Welcome to New York HouseNovember 27, 2019
New York House sits within the vibrant and creative neighbourhood which is Kirkgate – a neighbourhood which has evolved around Leeds’ oldest street.
Kirkgate is the spine from which Leeds has evolved as a dynamic commercial city.
The First White Cloth Hall spearheaded this growth in the early 18th century, through trading of cloth. Leeds Corn Exchange progressed the concept of exchange in the 19th century, now an iconic destination for modern-day independent-minded commerce. The City’s first railway station was built not far away, just down York Street, and Kirkgate Market, reputedly the largest covered market in Europe, is at the very heart of this bustling community.
This area is rich with creativity and history – just next door was where Mr Marks met Mr Spencer at Dewhirst’s drapery supplies. The rest as they say is just history.
Kirkgate is a place where identities are expressed and creativity is embraced.
The mural on New York House, supported by the Rushbond Group, is testament to this. Titled ‘Common Ground’, it expresses the cultural fabric of the City through the different languages that proliferate.

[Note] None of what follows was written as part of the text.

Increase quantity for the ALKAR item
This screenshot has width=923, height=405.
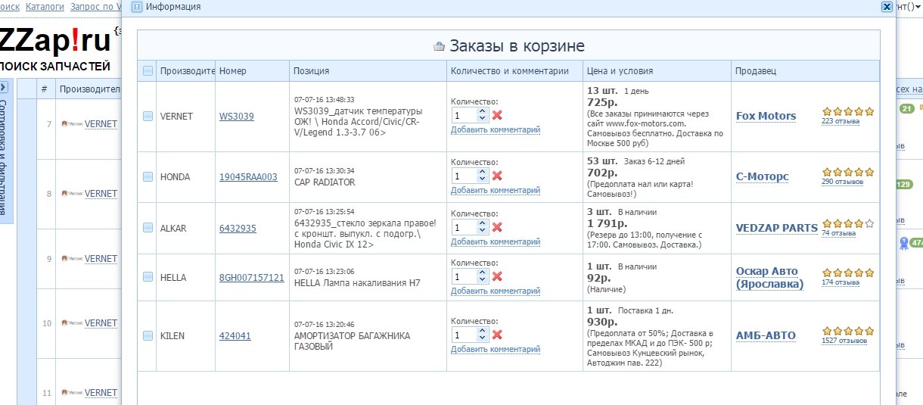coord(483,223)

Robert Walker, a Leeds-based sign writer who specialises in reverse glass sign making, has been inspired by the lettering styles created in New York, as well as those created at the time New York House was built. The decorative signage celebrates this creativity above the bold timber entrance.
The artwork in New York House has been created by Adam Allsuch Boardman, a Leeds based illustrator who works in informative imagery. His illustration works are typically diagrammatic, focussing on clean lines and block colours – influenced by artist Michael Craig-Martin as well as George Wylesol.
The artworks are studies of objects local to Leeds – whether they are simply commonplace objects, such as a letter box, or more representative of the City’s wonderful architecture, such as the amazing and iconic Leeds Corn Exchange.
Recent works by Adam include the published book ‘An Illustrated History of Filmmaking’, which contains a section dedicated to the inventor Louis Le Prince, commonly thought to be the first ever filmmaker with his ‘Roundhay Garden Scene’ (1888) in Leeds.